Solvay est une entreprise en pleine transformation. J’ai rejoint l’entreprise il y a un peu plus de 3 ans, avec l’objectif de libérer son potentiel. J’ai appliqué le principe : « la réussite de la société avec une vision à long terme, tout en visant l’efficacité à court-terme ». La stratégie mise en place aspire donc à renforcer notre leadership dans des marchés stratégiques pour répondre aux défis d’aujourd’hui et de demain (mobilité durable, digitalisation, etc.).

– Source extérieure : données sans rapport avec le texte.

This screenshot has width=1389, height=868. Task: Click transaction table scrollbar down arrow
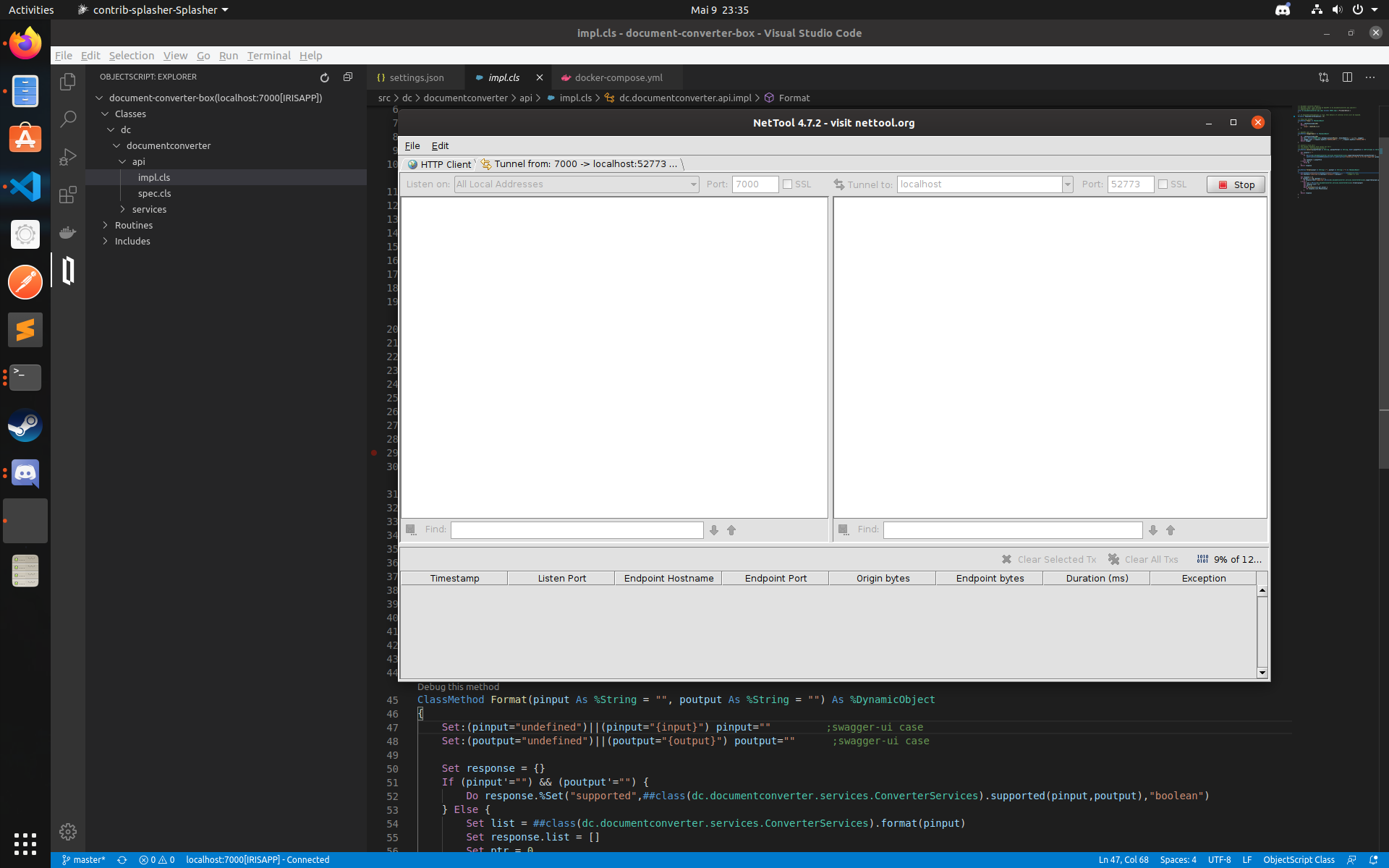click(1262, 673)
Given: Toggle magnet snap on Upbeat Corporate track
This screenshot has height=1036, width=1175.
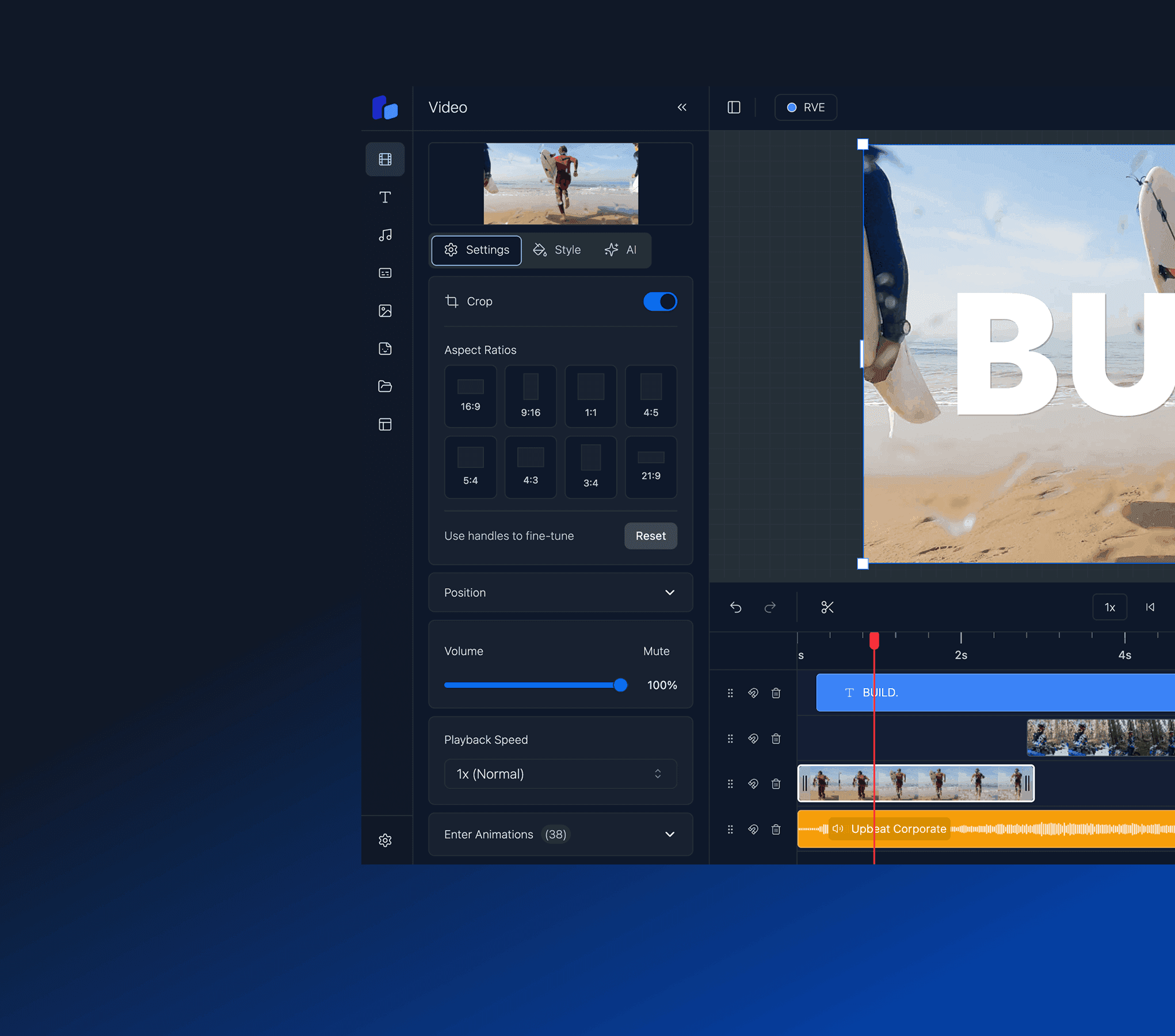Looking at the screenshot, I should (753, 829).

Le développement durable est au coeur de cette stratégie, au travers de notre plan d’action pour l’environnement « Solvay One Planet » et de notre feuille de route pour la diversité et l’inclusion, « Solvay One Dignity ».

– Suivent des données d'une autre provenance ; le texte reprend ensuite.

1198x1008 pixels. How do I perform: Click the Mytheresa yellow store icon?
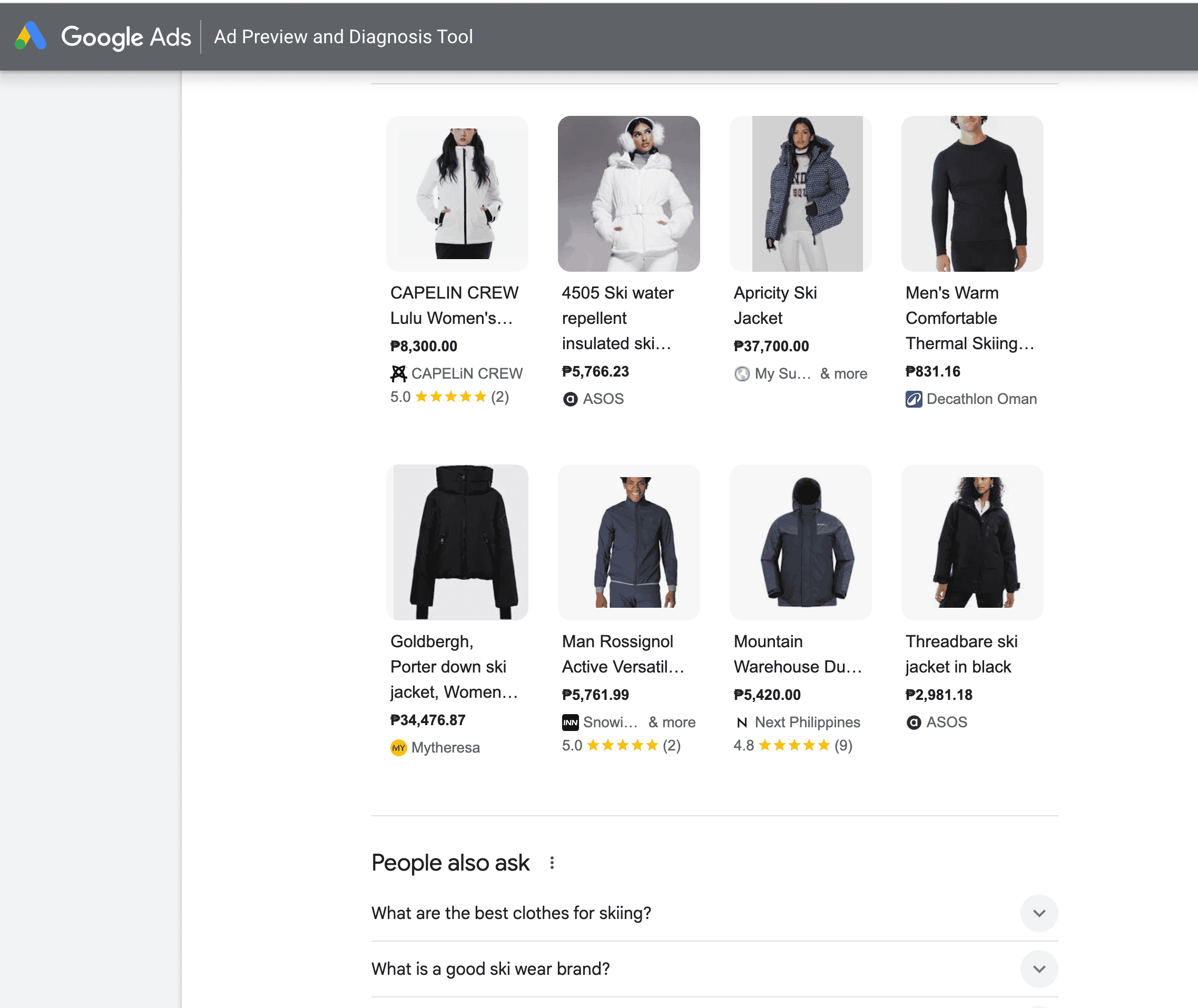click(398, 747)
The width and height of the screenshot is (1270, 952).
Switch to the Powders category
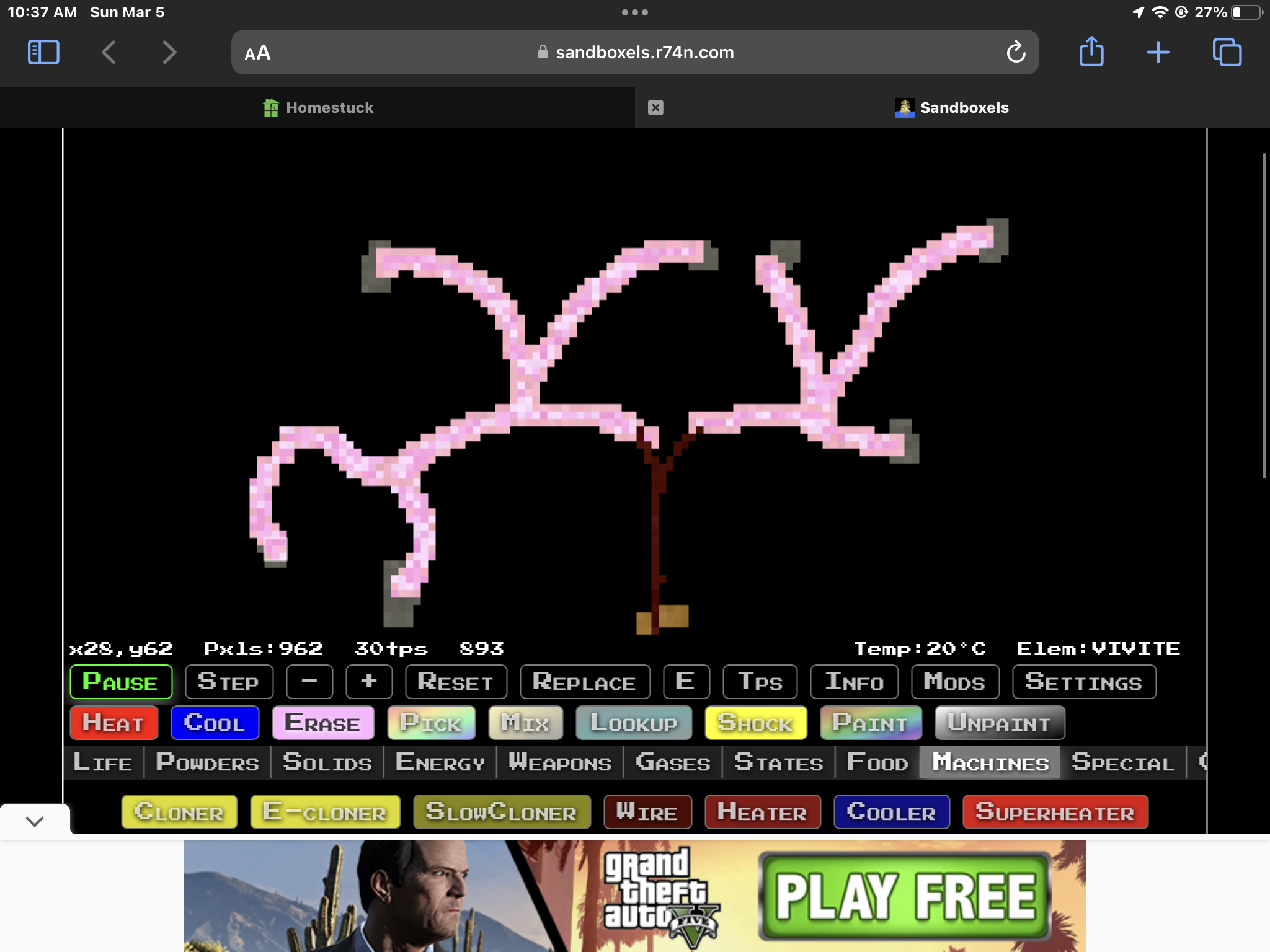pyautogui.click(x=207, y=762)
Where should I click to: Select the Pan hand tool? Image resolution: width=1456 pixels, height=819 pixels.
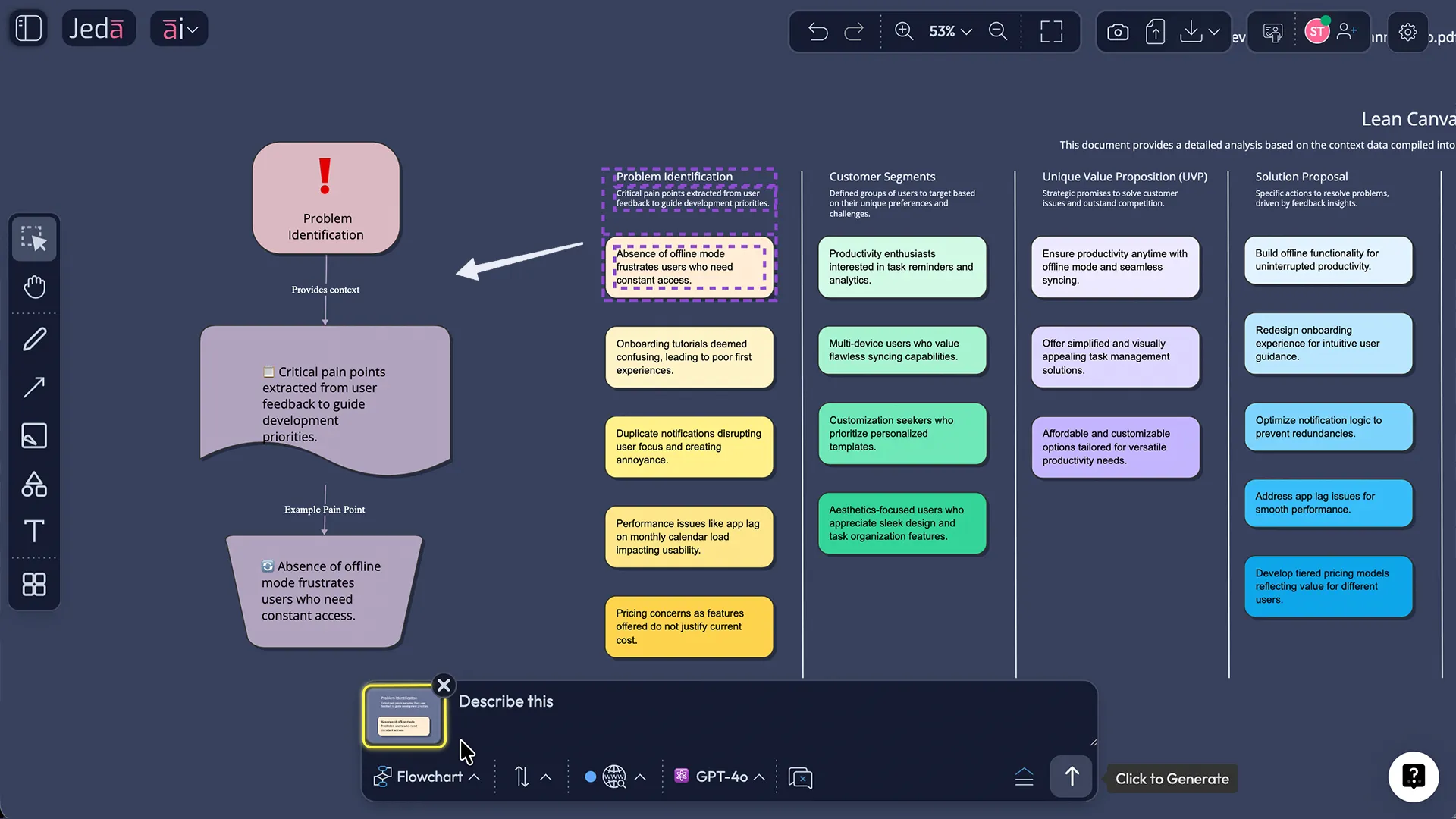pyautogui.click(x=33, y=286)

Nous gardons le cap dans un contexte macroéconomique inédit, marqué par de forts vents contraires : d’une part, nous sommes confrontés à des niveaux d’inflation jamais vus depuis la fin des années 1970 ; et d’autre part, à de fortes tensions géopolitiques en Europe et ailleurs.

Ce qui permet à Solvay de rester une entreprise pérenne dans ce contexte difficile, ce sont d’abord ses bases économiques solides et une bonne diversification géographique. Mais surtout, la transformation du Groupe depuis 3 ans nous a permis d'atteindre une croissance forte, un niveau de cash élevé et un endettement réduit.

En résumé, Solvay se montre agile et adaptable face aux crises actuelles. Nous gardons à la fois un oeil sur le microscope et sur le télescope : discipline et efficacité à court-terme tout en poursuivant notre vision à long-terme.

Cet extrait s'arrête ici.